The "Natural Rate" of Population Growth?

The population growth rate graph, again:

Graph #1: A Natural Rate of Population Growth?
I put a line on there in red, suggesting what looks to me to be a "natural" rate of population growth since the 1960s, or anyway a rate from which the actual rate is sometimes disturbed and to which it apparently desires to return.

Don't be outraged; it's just an impression.

Anyway, when I look at the blue line after 1960 I see what looks like one particularly large and long-lasting disturbance:

Graph #2: A Large Disturbance beginning around 1990
For some reason, I had in mind that this large disturbance was a result of immigration as opposed to the other thing. I don't know why I thought immigration, but I did. For the longest time.

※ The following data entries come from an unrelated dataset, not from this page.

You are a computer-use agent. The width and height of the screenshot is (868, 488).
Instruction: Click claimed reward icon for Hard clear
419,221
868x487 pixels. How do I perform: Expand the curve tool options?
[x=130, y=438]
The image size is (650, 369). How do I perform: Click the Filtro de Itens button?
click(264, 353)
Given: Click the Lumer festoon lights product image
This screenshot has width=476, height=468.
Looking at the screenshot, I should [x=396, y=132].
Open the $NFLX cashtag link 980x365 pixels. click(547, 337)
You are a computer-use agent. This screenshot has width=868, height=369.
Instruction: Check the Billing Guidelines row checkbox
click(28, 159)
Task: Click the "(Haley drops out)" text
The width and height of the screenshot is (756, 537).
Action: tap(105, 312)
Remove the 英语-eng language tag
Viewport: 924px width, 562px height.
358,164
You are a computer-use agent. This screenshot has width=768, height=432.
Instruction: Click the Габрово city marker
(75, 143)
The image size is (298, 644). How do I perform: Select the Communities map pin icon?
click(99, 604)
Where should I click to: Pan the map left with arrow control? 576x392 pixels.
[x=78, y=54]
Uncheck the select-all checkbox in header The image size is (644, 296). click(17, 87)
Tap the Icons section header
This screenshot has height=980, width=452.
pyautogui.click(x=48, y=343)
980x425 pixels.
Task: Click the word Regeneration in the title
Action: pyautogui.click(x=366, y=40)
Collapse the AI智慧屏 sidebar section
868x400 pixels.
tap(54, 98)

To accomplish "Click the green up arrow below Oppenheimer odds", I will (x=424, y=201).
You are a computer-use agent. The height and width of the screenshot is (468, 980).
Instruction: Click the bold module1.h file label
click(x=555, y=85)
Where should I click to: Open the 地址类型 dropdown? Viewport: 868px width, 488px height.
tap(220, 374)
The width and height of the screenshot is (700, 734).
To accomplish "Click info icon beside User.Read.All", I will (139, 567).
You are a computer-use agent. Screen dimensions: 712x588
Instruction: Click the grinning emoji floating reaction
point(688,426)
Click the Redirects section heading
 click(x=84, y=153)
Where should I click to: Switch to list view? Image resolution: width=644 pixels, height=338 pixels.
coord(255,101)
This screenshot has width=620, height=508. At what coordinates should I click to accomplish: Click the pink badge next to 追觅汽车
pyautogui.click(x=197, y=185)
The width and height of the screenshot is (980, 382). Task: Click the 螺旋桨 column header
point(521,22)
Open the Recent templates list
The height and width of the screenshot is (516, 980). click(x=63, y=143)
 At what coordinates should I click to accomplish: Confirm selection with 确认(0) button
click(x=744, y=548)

Maybe I read it somewhere, and then forgot. Anyway, I finally tracked it down and yes, it looks like immigration caused that disturbance. The next graph is part of an image presented by weforum:

Graph #3: from World Economic Forum
There looks to be a pretty consistent uptrend since about 1950 on this graph. But just around 1990 there is one particularly large spike. It shows a tripling, from about 600 thousand to about 1800 thousand immigrants, and it attributes the spike to "IRCA legislation".

I looked it up. IRCA is the Immigration Reform and Control Act of 1986. So yeah, immigration in this case. But I still see it as a disturbance or deviation from the "natural" tendencies which arise as an outgrowth of economic conditions.

1 comment:

The Arthurian said...

Ivan Kitov says there is a correction to population every 10 years, as a result of the census. He observes that
"I had to redistribute all known bumps back into their past and obtained relatively smooth time series. This simple procedure did not work well in 1991".